(Pixel coordinate grounding data)
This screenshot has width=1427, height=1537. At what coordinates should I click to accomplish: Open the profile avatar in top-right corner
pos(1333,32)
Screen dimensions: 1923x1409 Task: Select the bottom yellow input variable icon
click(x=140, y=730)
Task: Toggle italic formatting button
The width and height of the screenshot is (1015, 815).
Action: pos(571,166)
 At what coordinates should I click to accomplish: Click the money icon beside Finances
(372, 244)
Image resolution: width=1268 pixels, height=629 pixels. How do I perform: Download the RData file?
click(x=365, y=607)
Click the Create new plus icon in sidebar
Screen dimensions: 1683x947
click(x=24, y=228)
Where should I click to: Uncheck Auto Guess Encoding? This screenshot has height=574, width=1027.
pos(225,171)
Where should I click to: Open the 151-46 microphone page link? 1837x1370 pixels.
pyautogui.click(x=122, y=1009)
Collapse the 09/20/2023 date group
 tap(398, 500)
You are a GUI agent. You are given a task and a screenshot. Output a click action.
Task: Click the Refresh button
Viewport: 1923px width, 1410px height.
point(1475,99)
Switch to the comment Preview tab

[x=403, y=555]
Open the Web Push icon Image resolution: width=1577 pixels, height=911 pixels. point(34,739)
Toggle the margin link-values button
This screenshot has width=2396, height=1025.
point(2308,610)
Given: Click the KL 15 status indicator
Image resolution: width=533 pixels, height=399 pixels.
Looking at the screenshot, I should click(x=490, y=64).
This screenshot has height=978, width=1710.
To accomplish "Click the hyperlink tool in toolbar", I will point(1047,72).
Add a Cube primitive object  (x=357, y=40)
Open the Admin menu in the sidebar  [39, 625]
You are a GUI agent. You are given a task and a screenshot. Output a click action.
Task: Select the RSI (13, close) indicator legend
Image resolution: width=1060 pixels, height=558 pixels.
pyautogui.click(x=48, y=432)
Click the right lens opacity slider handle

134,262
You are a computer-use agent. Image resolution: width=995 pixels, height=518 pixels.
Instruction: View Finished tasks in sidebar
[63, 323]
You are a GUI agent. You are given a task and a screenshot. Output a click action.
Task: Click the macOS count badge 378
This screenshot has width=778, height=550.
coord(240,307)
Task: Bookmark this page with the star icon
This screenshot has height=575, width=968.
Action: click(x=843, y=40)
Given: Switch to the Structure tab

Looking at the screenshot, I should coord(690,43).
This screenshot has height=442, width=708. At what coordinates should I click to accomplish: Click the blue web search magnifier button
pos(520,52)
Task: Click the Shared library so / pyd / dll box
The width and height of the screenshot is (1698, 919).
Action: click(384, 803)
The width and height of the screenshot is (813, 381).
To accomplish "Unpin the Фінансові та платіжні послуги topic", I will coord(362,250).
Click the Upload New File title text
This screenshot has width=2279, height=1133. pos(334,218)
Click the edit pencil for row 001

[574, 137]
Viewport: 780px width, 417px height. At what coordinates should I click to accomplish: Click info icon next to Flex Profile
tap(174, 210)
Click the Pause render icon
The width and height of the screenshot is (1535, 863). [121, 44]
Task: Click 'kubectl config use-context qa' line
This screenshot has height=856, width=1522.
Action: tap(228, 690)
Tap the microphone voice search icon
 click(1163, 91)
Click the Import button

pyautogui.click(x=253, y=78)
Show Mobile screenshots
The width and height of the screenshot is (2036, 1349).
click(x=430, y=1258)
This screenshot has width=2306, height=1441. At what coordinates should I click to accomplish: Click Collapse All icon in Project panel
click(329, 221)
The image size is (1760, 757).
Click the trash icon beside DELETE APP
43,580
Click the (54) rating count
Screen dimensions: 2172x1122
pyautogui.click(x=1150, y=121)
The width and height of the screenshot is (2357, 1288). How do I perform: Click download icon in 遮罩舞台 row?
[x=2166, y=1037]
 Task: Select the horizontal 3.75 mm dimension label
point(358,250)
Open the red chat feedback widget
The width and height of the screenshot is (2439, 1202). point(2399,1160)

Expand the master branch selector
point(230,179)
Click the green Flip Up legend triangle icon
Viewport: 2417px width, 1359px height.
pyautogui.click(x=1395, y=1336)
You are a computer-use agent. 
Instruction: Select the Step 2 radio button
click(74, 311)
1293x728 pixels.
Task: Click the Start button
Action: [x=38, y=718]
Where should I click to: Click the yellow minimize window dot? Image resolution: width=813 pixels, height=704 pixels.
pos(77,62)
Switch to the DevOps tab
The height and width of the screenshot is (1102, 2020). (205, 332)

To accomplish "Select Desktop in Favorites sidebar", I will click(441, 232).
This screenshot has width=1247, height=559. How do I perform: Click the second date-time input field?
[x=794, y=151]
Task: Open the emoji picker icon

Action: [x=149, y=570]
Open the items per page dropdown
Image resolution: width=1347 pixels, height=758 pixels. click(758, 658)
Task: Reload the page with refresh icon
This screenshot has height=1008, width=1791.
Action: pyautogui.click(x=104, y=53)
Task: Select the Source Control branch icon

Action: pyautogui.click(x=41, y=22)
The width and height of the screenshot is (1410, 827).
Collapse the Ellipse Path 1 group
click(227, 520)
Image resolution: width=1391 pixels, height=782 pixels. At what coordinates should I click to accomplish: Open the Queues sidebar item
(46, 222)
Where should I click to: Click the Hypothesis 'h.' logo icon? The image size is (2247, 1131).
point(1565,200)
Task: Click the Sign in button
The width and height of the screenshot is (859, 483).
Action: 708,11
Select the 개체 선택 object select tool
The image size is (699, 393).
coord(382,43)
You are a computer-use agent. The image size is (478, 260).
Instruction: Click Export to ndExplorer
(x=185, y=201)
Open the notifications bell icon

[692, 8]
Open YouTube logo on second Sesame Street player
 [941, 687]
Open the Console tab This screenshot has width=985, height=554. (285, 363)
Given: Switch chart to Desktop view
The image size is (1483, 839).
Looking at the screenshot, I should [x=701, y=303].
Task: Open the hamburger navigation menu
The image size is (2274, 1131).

**Exercise details:**
Wherever the word "computer" occurs in the data, copy that whole line.

**Expected answer:**
You are a computer-use agent. Image resolution: width=995 pixels, height=518 pixels.
You are a computer-use agent. 
You are a computer-use agent. The image size is (478, 260).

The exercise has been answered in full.